* **What the exercise asks**: Exactly as given, transcribe each entry that follows.

Saved entries:
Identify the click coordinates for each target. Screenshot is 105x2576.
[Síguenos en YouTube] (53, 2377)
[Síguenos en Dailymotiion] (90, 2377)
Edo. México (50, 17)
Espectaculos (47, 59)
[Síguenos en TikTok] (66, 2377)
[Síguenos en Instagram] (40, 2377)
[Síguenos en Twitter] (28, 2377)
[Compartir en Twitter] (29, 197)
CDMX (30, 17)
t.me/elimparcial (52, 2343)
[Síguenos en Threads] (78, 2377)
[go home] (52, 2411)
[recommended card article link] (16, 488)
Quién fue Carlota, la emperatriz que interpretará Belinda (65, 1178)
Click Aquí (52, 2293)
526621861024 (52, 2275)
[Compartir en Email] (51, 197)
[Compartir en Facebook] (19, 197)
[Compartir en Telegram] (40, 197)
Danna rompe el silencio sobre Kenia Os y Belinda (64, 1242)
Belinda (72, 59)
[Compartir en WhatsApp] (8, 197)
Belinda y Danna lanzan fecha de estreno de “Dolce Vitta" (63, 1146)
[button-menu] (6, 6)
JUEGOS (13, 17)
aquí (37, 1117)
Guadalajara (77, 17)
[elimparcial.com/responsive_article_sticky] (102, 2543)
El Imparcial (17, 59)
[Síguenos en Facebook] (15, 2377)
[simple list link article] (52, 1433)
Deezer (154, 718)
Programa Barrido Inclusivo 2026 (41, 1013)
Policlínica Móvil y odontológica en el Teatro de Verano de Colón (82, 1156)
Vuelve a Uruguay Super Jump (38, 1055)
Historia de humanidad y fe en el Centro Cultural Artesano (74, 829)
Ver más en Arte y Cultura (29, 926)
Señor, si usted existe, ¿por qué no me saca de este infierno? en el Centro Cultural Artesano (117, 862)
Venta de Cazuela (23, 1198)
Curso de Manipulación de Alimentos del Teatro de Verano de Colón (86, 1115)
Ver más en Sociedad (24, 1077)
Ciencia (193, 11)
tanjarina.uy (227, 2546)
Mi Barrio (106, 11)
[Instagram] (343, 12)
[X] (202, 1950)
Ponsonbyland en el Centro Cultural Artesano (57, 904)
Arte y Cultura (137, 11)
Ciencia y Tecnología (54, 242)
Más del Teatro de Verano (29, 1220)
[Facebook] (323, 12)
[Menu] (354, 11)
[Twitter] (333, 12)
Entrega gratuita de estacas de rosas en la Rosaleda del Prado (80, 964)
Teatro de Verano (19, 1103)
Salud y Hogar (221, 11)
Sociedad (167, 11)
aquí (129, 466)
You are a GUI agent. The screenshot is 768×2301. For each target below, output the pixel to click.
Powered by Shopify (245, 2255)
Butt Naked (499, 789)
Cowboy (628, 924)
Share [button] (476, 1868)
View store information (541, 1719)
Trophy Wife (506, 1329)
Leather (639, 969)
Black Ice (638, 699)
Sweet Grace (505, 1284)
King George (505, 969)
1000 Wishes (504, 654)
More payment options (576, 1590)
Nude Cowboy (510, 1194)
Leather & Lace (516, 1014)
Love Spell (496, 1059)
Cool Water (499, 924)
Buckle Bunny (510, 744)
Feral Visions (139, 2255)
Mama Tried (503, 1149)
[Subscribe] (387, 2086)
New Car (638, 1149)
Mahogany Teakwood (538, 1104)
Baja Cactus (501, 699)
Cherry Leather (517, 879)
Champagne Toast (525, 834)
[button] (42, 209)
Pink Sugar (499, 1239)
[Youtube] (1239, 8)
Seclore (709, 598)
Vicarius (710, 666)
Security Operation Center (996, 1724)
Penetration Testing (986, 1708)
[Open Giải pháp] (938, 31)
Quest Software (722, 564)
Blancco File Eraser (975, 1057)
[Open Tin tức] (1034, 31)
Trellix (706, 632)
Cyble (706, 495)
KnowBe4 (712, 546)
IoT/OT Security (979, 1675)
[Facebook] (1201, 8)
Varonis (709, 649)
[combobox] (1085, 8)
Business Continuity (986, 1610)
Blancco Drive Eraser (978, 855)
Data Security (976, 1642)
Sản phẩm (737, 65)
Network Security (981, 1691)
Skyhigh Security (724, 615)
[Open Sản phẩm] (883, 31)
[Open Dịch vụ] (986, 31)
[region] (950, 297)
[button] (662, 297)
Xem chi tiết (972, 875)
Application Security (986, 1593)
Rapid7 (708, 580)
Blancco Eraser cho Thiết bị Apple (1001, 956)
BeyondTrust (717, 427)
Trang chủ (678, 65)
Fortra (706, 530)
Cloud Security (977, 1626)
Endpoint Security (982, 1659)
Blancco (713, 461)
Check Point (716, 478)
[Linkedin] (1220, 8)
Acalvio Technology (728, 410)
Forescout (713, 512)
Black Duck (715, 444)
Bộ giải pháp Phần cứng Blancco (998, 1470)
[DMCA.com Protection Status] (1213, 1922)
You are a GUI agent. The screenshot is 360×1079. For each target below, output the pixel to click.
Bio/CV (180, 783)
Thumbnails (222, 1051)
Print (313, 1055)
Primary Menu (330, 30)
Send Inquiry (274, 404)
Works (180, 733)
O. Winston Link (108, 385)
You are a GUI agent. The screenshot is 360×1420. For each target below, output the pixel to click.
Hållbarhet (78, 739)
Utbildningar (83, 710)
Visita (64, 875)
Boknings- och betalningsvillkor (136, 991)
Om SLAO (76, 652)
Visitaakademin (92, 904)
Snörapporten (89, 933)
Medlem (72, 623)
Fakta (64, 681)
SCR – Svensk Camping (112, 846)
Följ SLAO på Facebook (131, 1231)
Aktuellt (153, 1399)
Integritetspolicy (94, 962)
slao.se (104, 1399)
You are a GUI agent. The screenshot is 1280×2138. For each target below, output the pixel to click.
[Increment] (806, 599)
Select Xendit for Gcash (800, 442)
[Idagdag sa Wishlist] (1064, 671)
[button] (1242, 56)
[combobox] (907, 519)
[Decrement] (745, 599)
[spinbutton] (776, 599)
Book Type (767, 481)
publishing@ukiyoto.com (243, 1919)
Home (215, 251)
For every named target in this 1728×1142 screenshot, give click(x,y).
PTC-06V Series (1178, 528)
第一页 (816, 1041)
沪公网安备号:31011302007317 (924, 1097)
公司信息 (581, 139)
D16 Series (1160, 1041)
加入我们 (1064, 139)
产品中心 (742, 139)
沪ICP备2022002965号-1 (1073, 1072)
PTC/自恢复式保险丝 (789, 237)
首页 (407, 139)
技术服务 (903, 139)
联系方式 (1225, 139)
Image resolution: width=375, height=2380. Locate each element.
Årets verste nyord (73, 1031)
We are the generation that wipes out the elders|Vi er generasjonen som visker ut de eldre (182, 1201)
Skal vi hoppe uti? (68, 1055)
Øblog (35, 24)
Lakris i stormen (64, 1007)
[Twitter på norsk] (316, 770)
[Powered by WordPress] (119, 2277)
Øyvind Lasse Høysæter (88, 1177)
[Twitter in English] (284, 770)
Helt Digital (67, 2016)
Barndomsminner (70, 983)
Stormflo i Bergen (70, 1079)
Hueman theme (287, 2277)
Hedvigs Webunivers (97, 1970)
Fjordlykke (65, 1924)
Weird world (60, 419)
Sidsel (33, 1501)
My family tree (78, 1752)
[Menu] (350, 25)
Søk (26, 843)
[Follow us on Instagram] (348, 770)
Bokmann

* **Expected output**:
Identify the click coordinates for each target. Screenshot is 105x2576.
[Síguenos en YouTube] (53, 2377)
[Síguenos en Dailymotiion] (90, 2377)
Edo. México (50, 17)
Espectaculos (47, 59)
[Síguenos en TikTok] (66, 2377)
[Síguenos en Instagram] (40, 2377)
[Síguenos en Twitter] (28, 2377)
[Compartir en Twitter] (29, 197)
CDMX (30, 17)
t.me/elimparcial (52, 2343)
[Síguenos en Threads] (78, 2377)
[go home] (52, 2411)
[recommended card article link] (16, 488)
Quién fue Carlota, la emperatriz que interpretará Belinda (65, 1178)
Click Aquí (52, 2293)
526621861024 (52, 2275)
[Compartir en Email] (51, 197)
[Compartir en Facebook] (19, 197)
[Compartir en Telegram] (40, 197)
Danna rompe el silencio sobre Kenia Os y Belinda (64, 1242)
Belinda (72, 59)
[Compartir en WhatsApp] (8, 197)
Belinda y Danna lanzan fecha de estreno de “Dolce Vitta" (63, 1146)
[button-menu] (6, 6)
JUEGOS (13, 17)
aquí (37, 1117)
Guadalajara (77, 17)
[elimparcial.com/responsive_article_sticky] (102, 2543)
El Imparcial (17, 59)
[Síguenos en Facebook] (15, 2377)
[simple list link article] (52, 1433)
Deezer (154, 718)
Programa Barrido Inclusivo 2026 (41, 1013)
Policlínica Móvil y odontológica en el Teatro de Verano de Colón (82, 1156)
Vuelve a Uruguay Super Jump (38, 1055)
Historia de humanidad y fe en el Centro Cultural Artesano (74, 829)
Ver más en Arte y Cultura (29, 926)
Señor, si usted existe, ¿por qué no me saca de este infierno? en el Centro Cultural Artesano (117, 862)
Venta de Cazuela (23, 1198)
Curso de Manipulación de Alimentos del Teatro de Verano de Colón (86, 1115)
Ver más en Sociedad (24, 1077)
Ciencia (193, 11)
tanjarina.uy (227, 2546)
Mi Barrio (106, 11)
[Instagram] (343, 12)
[X] (202, 1950)
Ponsonbyland en el Centro Cultural Artesano (57, 904)
Arte y Cultura (137, 11)
Ciencia y Tecnología (54, 242)
Más del Teatro de Verano (29, 1220)
[Facebook] (323, 12)
[Menu] (354, 11)
[Twitter] (333, 12)
Entrega gratuita de estacas de rosas en la Rosaleda del Prado (80, 964)
Teatro de Verano (19, 1103)
Salud y Hogar (221, 11)
Sociedad (167, 11)
aquí (129, 466)
You are a GUI agent. The screenshot is 768×2301. For each target below, output the pixel to click.
Powered by Shopify (245, 2255)
Butt Naked (499, 789)
Cowboy (628, 924)
Share [button] (476, 1868)
View store information (541, 1719)
Trophy Wife (506, 1329)
Leather (639, 969)
Black Ice (638, 699)
Sweet Grace (505, 1284)
King George (505, 969)
1000 Wishes (504, 654)
More payment options (576, 1590)
Nude Cowboy (510, 1194)
Leather & Lace (516, 1014)
Love Spell (496, 1059)
Cool Water (499, 924)
Buckle Bunny (510, 744)
Feral Visions (139, 2255)
Mama Tried (503, 1149)
[Subscribe] (387, 2086)
New Car (638, 1149)
Mahogany Teakwood (538, 1104)
Baja Cactus (501, 699)
Cherry Leather (517, 879)
Champagne Toast (525, 834)
[button] (42, 209)
Pink Sugar (499, 1239)
[Youtube] (1239, 8)
Seclore (709, 598)
Vicarius (710, 666)
Security Operation Center (996, 1724)
Penetration Testing (986, 1708)
[Open Giải pháp] (938, 31)
Quest Software (722, 564)
Blancco File Eraser (975, 1057)
[Open Tin tức] (1034, 31)
Trellix (706, 632)
Cyble (706, 495)
KnowBe4 (712, 546)
IoT/OT Security (979, 1675)
[Facebook] (1201, 8)
Varonis (709, 649)
[combobox] (1085, 8)
Business Continuity (986, 1610)
Blancco Drive Eraser (978, 855)
Data Security (976, 1642)
Sản phẩm (737, 65)
Network Security (981, 1691)
Skyhigh Security (724, 615)
[Open Sản phẩm] (883, 31)
[Open Dịch vụ] (986, 31)
[region] (950, 297)
[button] (662, 297)
Xem chi tiết (972, 875)
Application Security (986, 1593)
Rapid7 (708, 580)
Blancco Eraser cho Thiết bị Apple (1001, 956)
BeyondTrust (717, 427)
Trang chủ (678, 65)
Fortra (706, 530)
Cloud Security (977, 1626)
Endpoint Security (982, 1659)
Blancco (713, 461)
Check Point (716, 478)
[Linkedin] (1220, 8)
Acalvio Technology (728, 410)
Forescout (713, 512)
Black Duck (715, 444)
Bộ giải pháp Phần cứng Blancco (998, 1470)
[DMCA.com Protection Status] (1213, 1922)
You are a GUI agent. The screenshot is 360×1079. For each target below, output the pixel to click.
Bio/CV (180, 783)
Thumbnails (222, 1051)
Print (313, 1055)
Primary Menu (330, 30)
Send Inquiry (274, 404)
Works (180, 733)
O. Winston Link (108, 385)
You are a GUI agent. The screenshot is 360×1420. For each target below, output the pixel to click.
Hållbarhet (78, 739)
Utbildningar (83, 710)
Visita (64, 875)
Boknings- och betalningsvillkor (136, 991)
Om SLAO (76, 652)
Visitaakademin (92, 904)
Snörapporten (89, 933)
Medlem (72, 623)
Fakta (64, 681)
SCR – Svensk Camping (112, 846)
Följ SLAO på Facebook (131, 1231)
Aktuellt (153, 1399)
Integritetspolicy (94, 962)
slao.se (104, 1399)
You are a GUI agent. The screenshot is 1280×2138. For each target below, output the pixel to click.
[Increment] (806, 599)
Select Xendit for Gcash (800, 442)
[Idagdag sa Wishlist] (1064, 671)
[button] (1242, 56)
[combobox] (907, 519)
[Decrement] (745, 599)
[spinbutton] (776, 599)
Book Type (767, 481)
publishing@ukiyoto.com (243, 1919)
Home (215, 251)
For every named target in this 1728×1142 screenshot, give click(x,y).
PTC-06V Series (1178, 528)
第一页 (816, 1041)
沪公网安备号:31011302007317 (924, 1097)
公司信息 (581, 139)
D16 Series (1160, 1041)
加入我们 (1064, 139)
产品中心 (742, 139)
沪ICP备2022002965号-1 (1073, 1072)
PTC/自恢复式保险丝 (789, 237)
首页 (407, 139)
技术服务 (903, 139)
联系方式 (1225, 139)
Image resolution: width=375, height=2380. Locate each element.
Årets verste nyord (73, 1031)
We are the generation that wipes out the elders|Vi er generasjonen som visker ut de eldre (182, 1201)
Skal vi hoppe uti? (68, 1055)
Øblog (35, 24)
Lakris i stormen (64, 1007)
[Twitter på norsk] (316, 770)
[Powered by WordPress] (119, 2277)
Øyvind Lasse Høysæter (88, 1177)
[Twitter in English] (284, 770)
Helt Digital (67, 2016)
Barndomsminner (70, 983)
Stormflo i Bergen (70, 1079)
Hueman theme (287, 2277)
Hedvigs Webunivers (97, 1970)
Fjordlykke (65, 1924)
Weird world (60, 419)
Sidsel (33, 1501)
My family tree (78, 1752)
[Menu] (350, 25)
Søk (26, 843)
[Follow us on Instagram] (348, 770)
Bokmann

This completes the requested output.